劇団☆新感線「港町純情オセロ」

◎古典を「わかりやすく」改編するということ。
 宮武葉子

「港町純情オセロ」 公演チラシ チラシに「今どきのシェイクスピアは、ようわかりまへんとお嘆きの貴兄に」とある。劇団☆新感線プロデュース『港町純情オセロ』は、タイトル通り、シェイクスピア四大悲劇の一つ『オセロ』の翻案劇である。物語はほとんど原作のまま、設定は大幅に置き換えて、戦前の関西を舞台としたヤクザ物の芝居にしている。
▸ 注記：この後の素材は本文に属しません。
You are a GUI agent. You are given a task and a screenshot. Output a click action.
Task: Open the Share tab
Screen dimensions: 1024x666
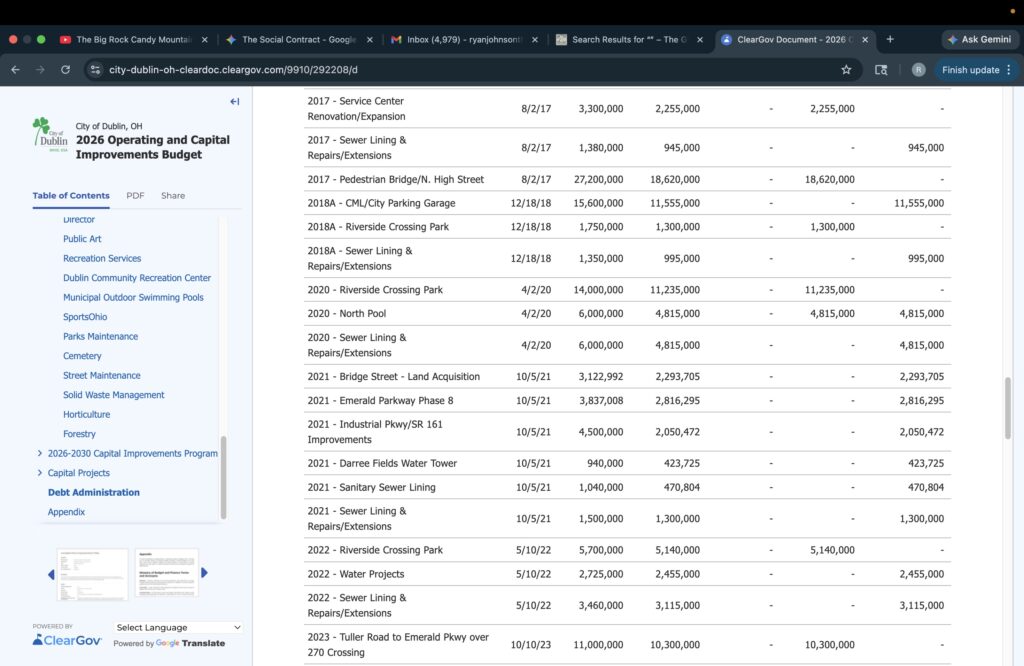click(x=173, y=196)
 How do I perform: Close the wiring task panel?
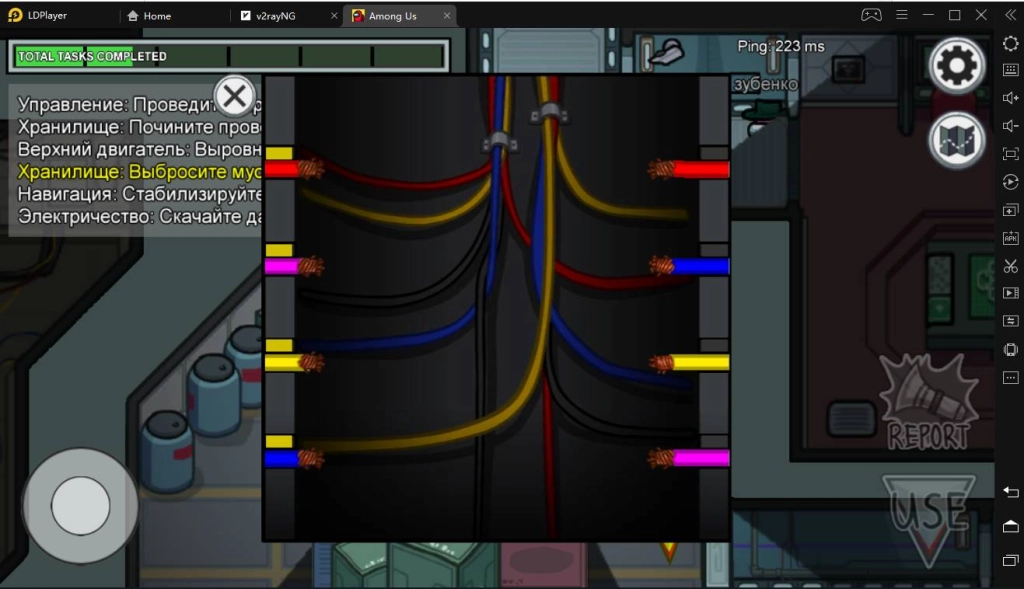pyautogui.click(x=235, y=98)
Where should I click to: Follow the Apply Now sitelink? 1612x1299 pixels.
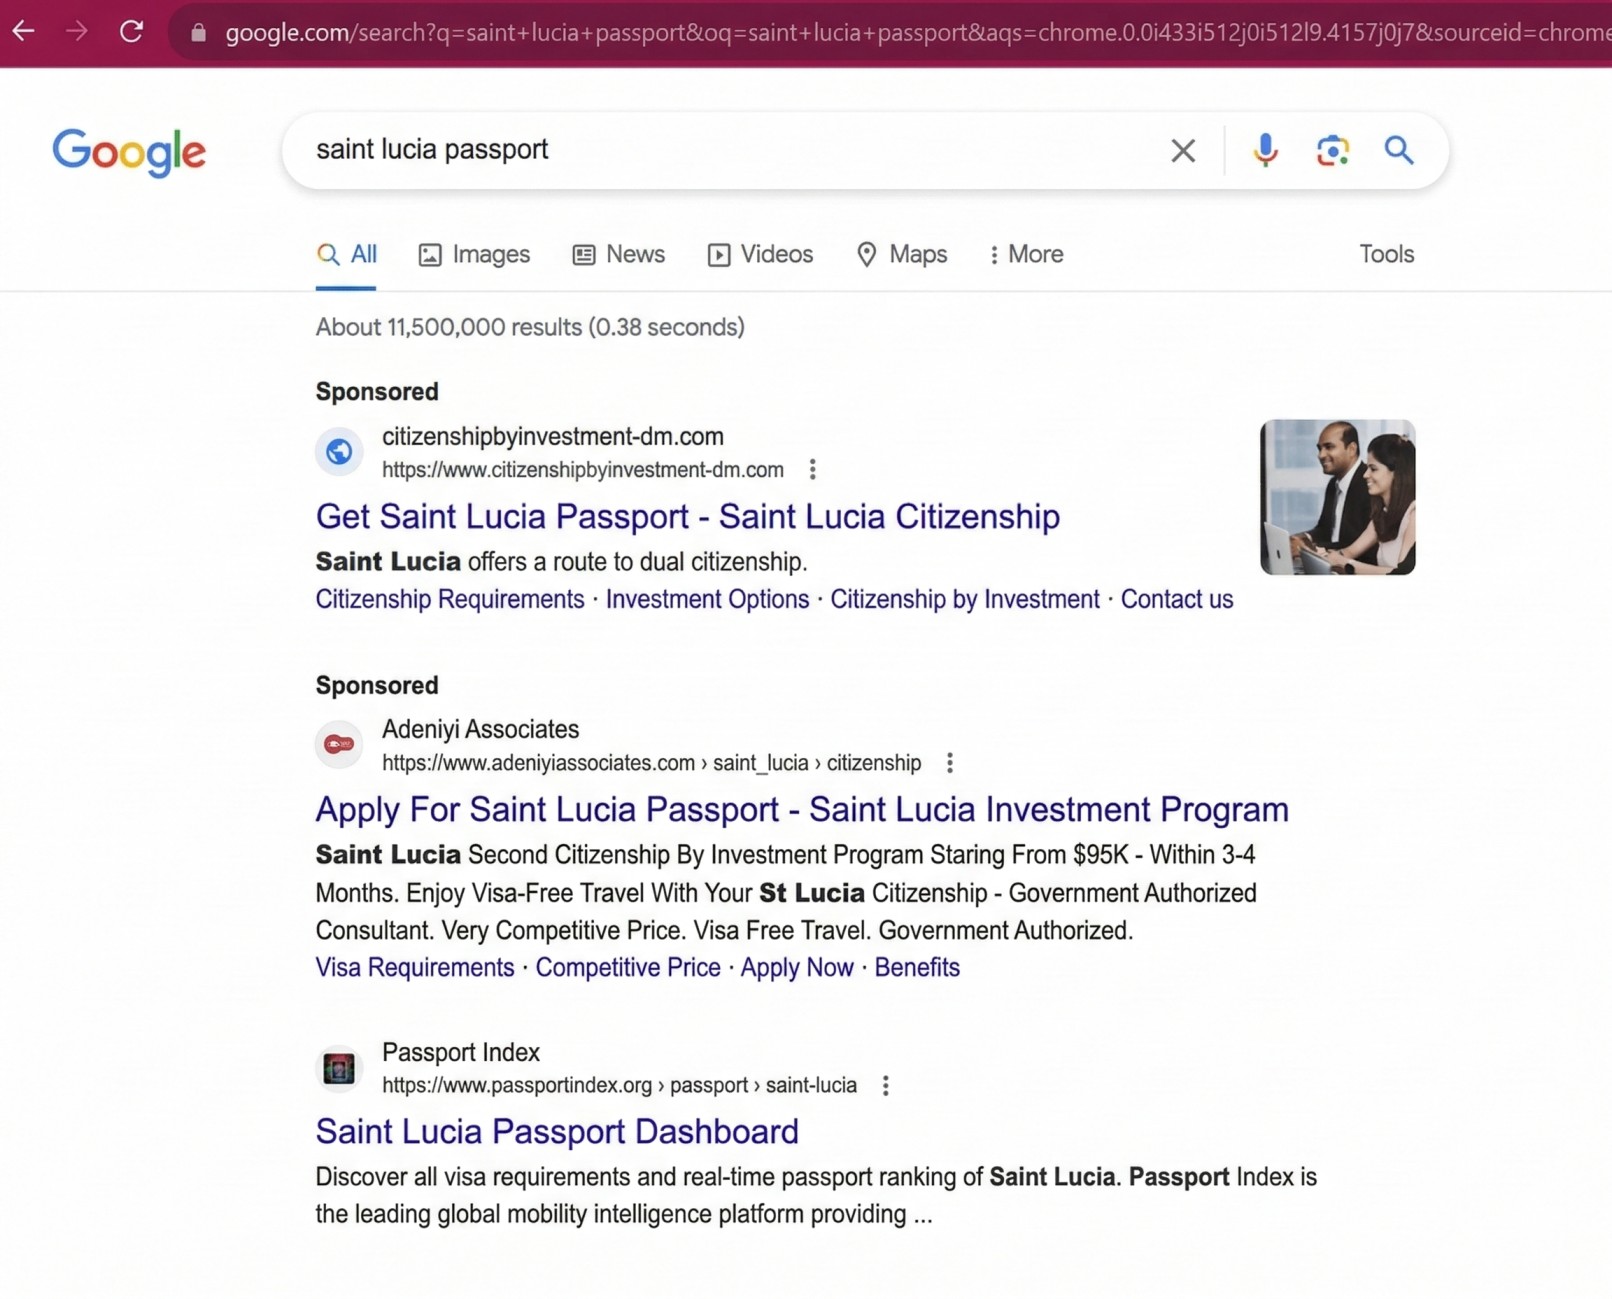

 舞台は1930年代、神戸によく似た「かんべ」と呼ばれる港町。ムーア人の将軍オセロは、日本人とブラジル人のハーフの藺牟田(いむた)組組長・藺牟田オセロになっている。彼の愛妻デズデモーナは倉方医師の一人娘モナに、オセロを裏切る旗手イアーゴーは組長の右腕・伊東に、デズデモーナの浮気相手に仕立て上げられる副官キャシオーは帝大出のインテリヤクザ・汐見に、イアーゴーに金をむしり取られるロダリーゴは藺牟田組にみかじめ料を納めているクラブのオーナー・三ノ宮に、オセロの前任者モンターノは足を洗ったヤクザの紋太に、それぞれ置き換えられる。イアーゴーの妻エミリアは、伊東の妻絵美とその弟で同性愛者の准の二人に分けられているが、大きな変更点はそのぐらいで、主要登場人物はシェイクスピアの戯曲とほぼ同じである。